The paper also talked about the embedded-based relevance model. The existing model by the same author is now extent with the proposed embedded query language model.

References:

[1] Zamani, Hamed, and W. Bruce Croft. “Embedding-based query language models.” Proceedings of the 2016 ACM on International Conference on the Theory of Information Retrieval.

https://ciir-publications.cs.umass.edu/getpdf.php?id=1225

# Pseudo-Relevance Feedback based on Matrix Factorization (CIKM’16)

This work uses pseudo-relevance feedback collections to recommend top words and their weights to the input query.

It starts with creating a document-word matrix where each row each retrieved documents and each column is term weight. The first row is the input query’s term weights. The rest of documents either come from relevant feedback or top-K retrieved documents (pseudo-relevant feedback).

Then, we perform a non-negative matrix factorization (NMF) on the matrix. The first row of the reconstructed matrix is a re-estimate query and its top m terms will be used query expansion terms.

However, this model needs to re-compute NMF for every query, this can be expensive operations. Thus, the paper recommends creating a small document-word matrix (e.g use only top 10 retrieved documents).

What makes this model stands out is that the model not only considers the words that discriminate the top documents from the collection, it only considers the relevance of those words to the original query.

I am wondered if calculate the NMF on such a small matrix will really work. The empirical results demonstrate that this idea works but its performance is not impressive. But I think using NMF for a query expansion task is a neat idea.

References:

https://ciir-publications.cs.umass.edu/getpdf.php?id=1224

# A Dual Embedding Space Model for Document Ranking (WWW’16)

This paper uses word embedding learned from word2vec model to improve the text retrieval task.

## In and out Matrices in Word2Vec

Word2Vec boils down to learn two sets of word embedding matrices: $W_{in}$ and $W_{out}$. The objective function is to maximize the similarity between the source word $w_s \in W_{in}$ and the target word $w_t \in W_{out}$:

$w_s^Tw_t$ should be high if both words appear in the same context window.
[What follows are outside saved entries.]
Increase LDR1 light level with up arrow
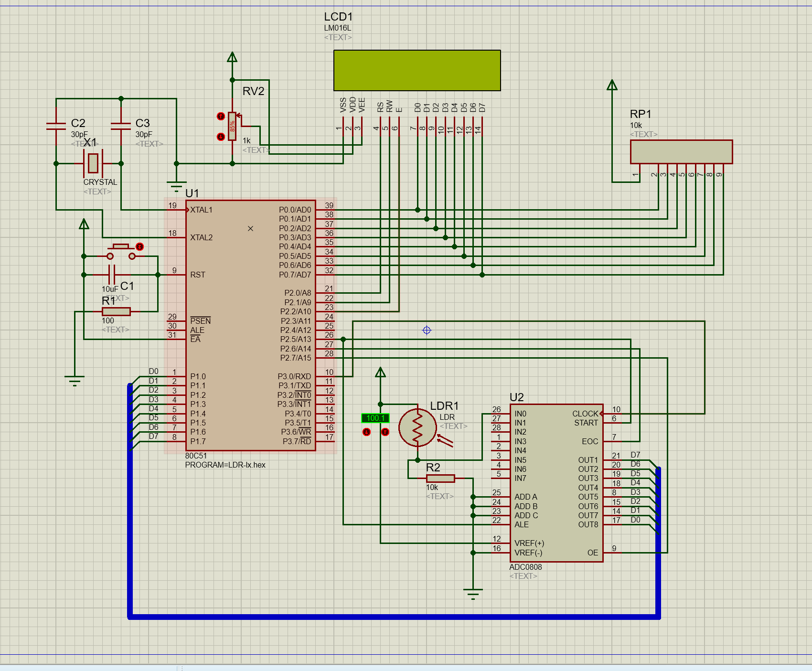The height and width of the screenshot is (671, 812). click(385, 432)
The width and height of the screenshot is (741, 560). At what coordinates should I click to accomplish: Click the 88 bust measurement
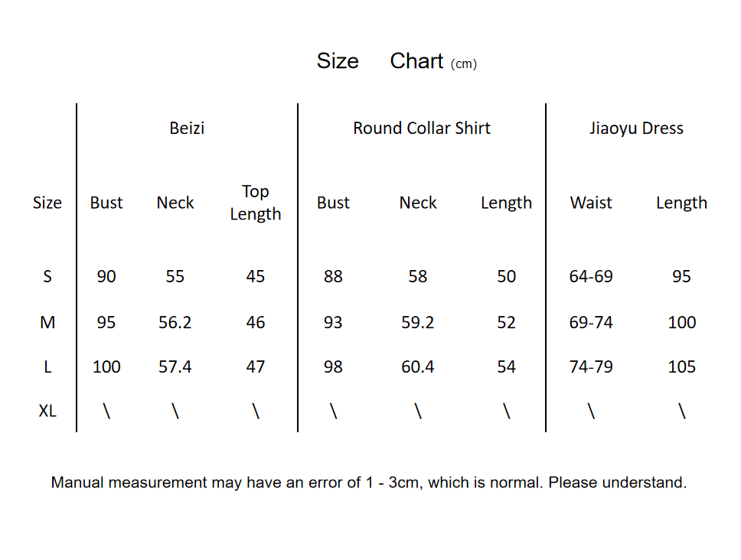click(333, 276)
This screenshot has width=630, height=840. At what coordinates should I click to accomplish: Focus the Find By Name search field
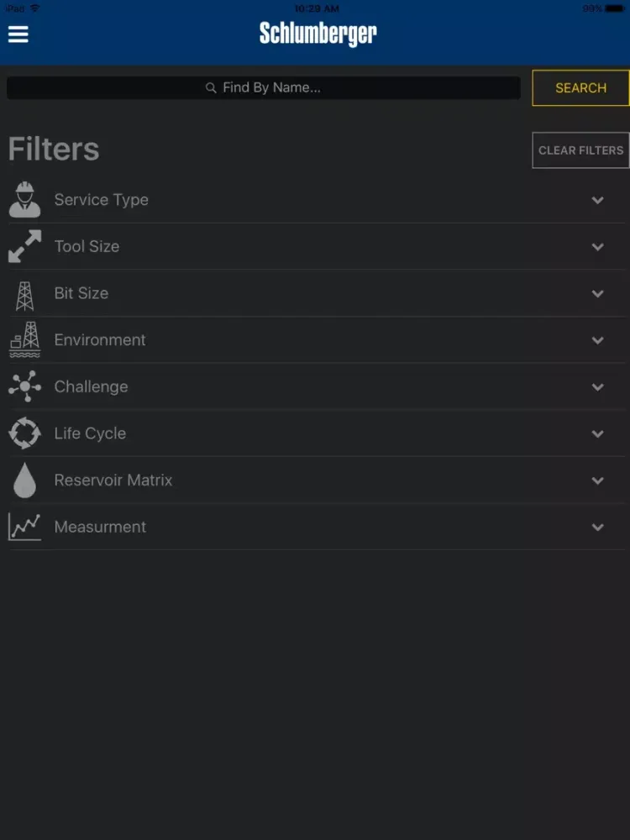pyautogui.click(x=263, y=88)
The relationship among word vectors in $W_{in}$ is different from $W_{out}$. Each similar word vectors in $W_{in}$ have common semantic. For an instance, Cambridge and Oxford are both well-known university in the UK. On the other hands, The similar word vectors in $W_{out}$ share the common context. The word such as highlights, jersey, and stadium are all related to sport. This paper exploits this fact for the retrieval task.
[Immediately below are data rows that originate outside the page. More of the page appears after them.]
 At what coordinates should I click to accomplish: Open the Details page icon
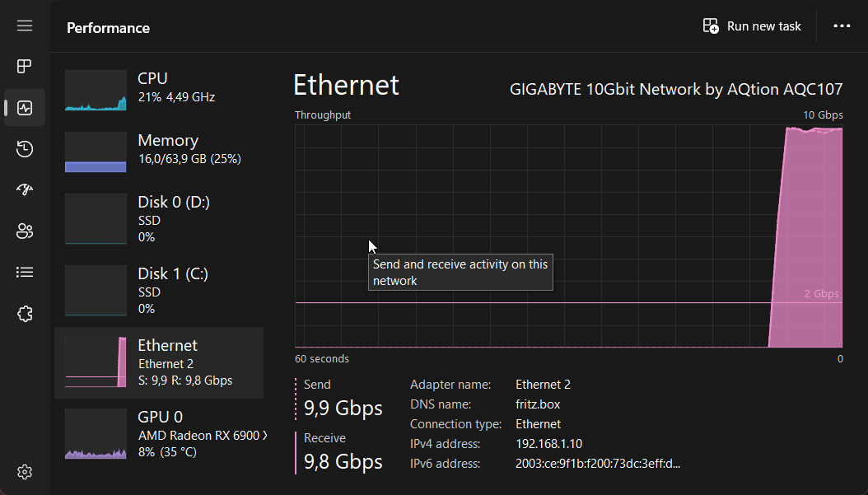[25, 273]
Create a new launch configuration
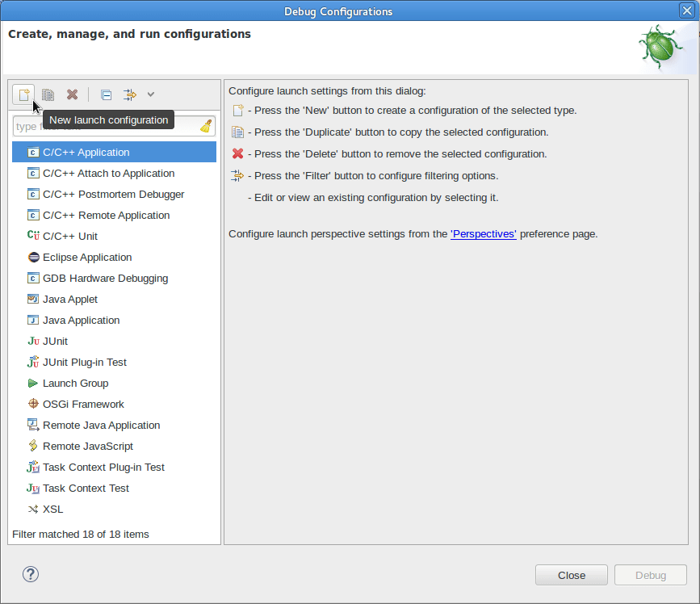The height and width of the screenshot is (604, 700). pyautogui.click(x=23, y=94)
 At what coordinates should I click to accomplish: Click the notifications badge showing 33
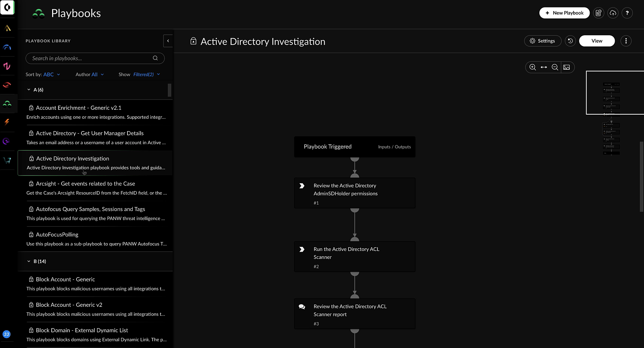(6, 334)
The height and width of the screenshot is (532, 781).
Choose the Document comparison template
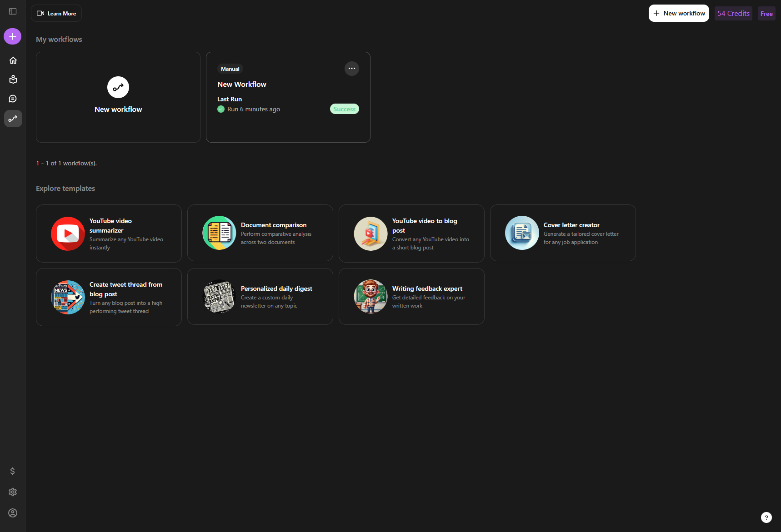coord(260,233)
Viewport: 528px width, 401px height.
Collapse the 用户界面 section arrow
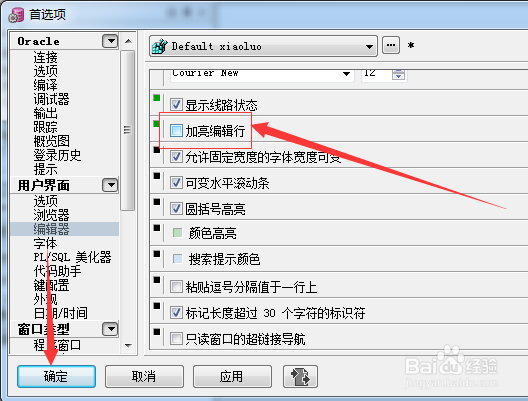pos(110,185)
The authors postulate that document’s aboutness is a key ingredient of retrieving more relevant documents.  For example, when a query word contains word ‘jersey’, the retrieved documents that contain the related words to sports context should probably be more relevant than the document that simply has synonym words such as ‘t-shirt’ or ‘cloths’. Without context information, the word such as ‘t-shirt’ can appear also in shopping context as well as sports context.

The goal is to find a relevant document that matches the information need. The vector space model such as BM25 scores a higher point to those documents with an exact keyword match. Although keyword matching is very accurate, it has a few flaws. It is not robust to the keyword stuffing problem where some spam website loaded with keywords that are irrelevant to the website. The vector space model cannot detect this problem.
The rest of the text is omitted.